I work on an ecommerce platform that integrates with the Authorize.net hosted payment/hosted customer profile pages. Integration has been working fine in nightly UI tests for the last six months.
Last night, all of our tests failed with a content security policy error indicating that test.authorize.net refused to connect because the Content-Security-Policy header set on the response from https://test.authorize.net/ has the frame-ancestors directive set to 'none'. Obviously that's not going to work for an iframe implementation, so I'm trying to figure out if there's some kind of setting I can configure in the merchant portal to allow the domain(s) for my site to frame the hosted profile page.
This is the full Content-Security-Policy header being returned:
default-src 'self'; form-action 'self'; object-src 'none'; frame-ancestors 'none'; upgrade-insecure-requests; block-all-mixed-content
I don't see anything in the merchant portal or in their documentation about configuring valid frame ancestors, and nothing about our integration has changed in the last several months, so, without knowing how that header is being constructed on their end, it seems like they all of a sudden set a CSP header that will break any iframe implementation.
I tried looking through their documentation, specifically the "Accept Hosted" developer guide here, but I didn't see anything about content security policy. If it's now a requirement to specify a list of valid ancestors somewhere, I was expecting to be able to find some documentation indicating where/how to do that.
UPDATE: Someone added a similar thread on the Authorize.net developer forum, so may be worth upvoting that if you came here looking for answers. Will update this post if anything comes out of that forum discussion.
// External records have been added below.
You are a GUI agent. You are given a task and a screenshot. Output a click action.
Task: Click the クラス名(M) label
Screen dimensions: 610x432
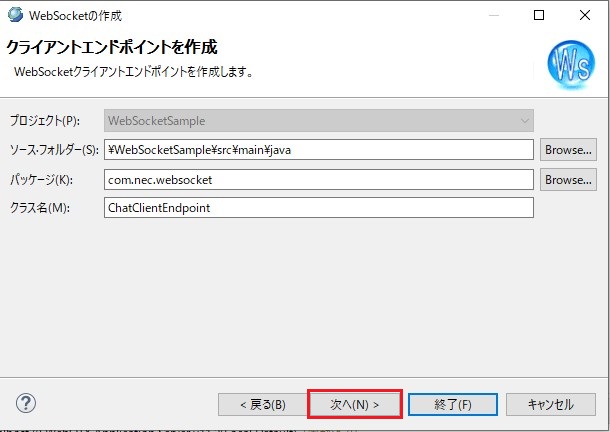click(x=36, y=208)
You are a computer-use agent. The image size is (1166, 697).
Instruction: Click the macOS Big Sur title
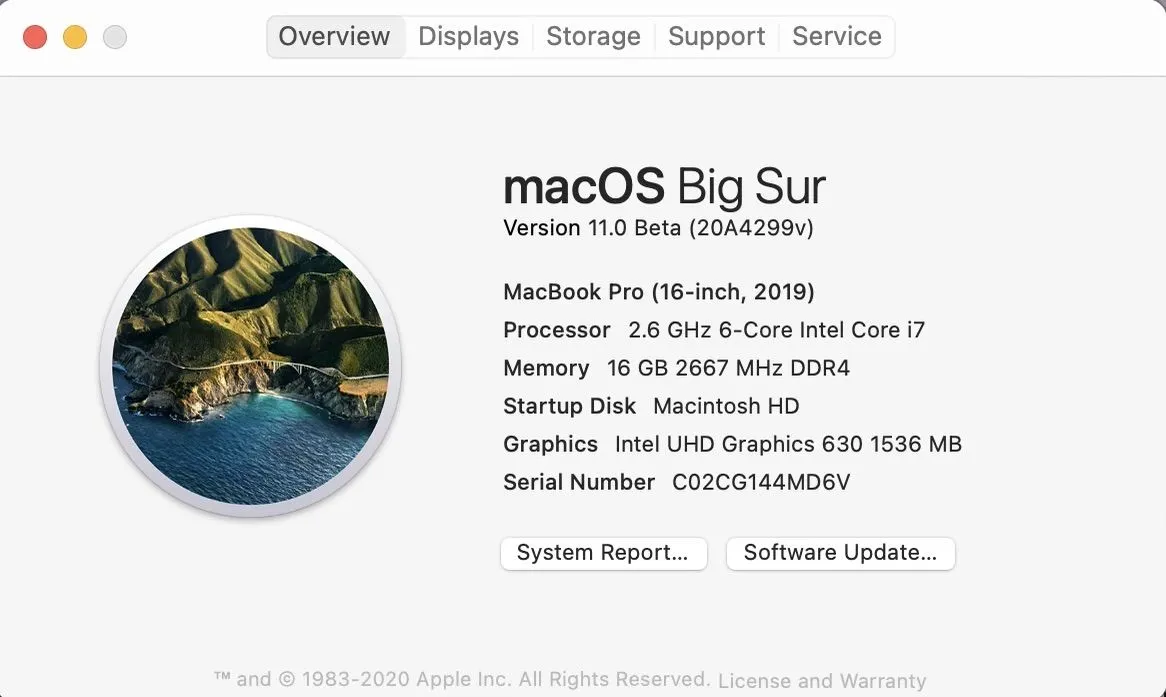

This appears to have been resolved in the sandbox area overnight. I am no longer seeing a Content-Security-Policy header on the response when I POST to the https://test.authorize.net/customer/addPayment endpoint, and the issue is no longer occurring in my site. However, some have commented in the Authorize.net developer forum (link in update to question) that the issue is occurring for them in production today.
Best I can tell, Authorize.net started setting the frame-ancestors directive on the content security policy header in a manner incompatible with the iframe integration methods for their "Accept Hosted" endpoints and have now reverted that change.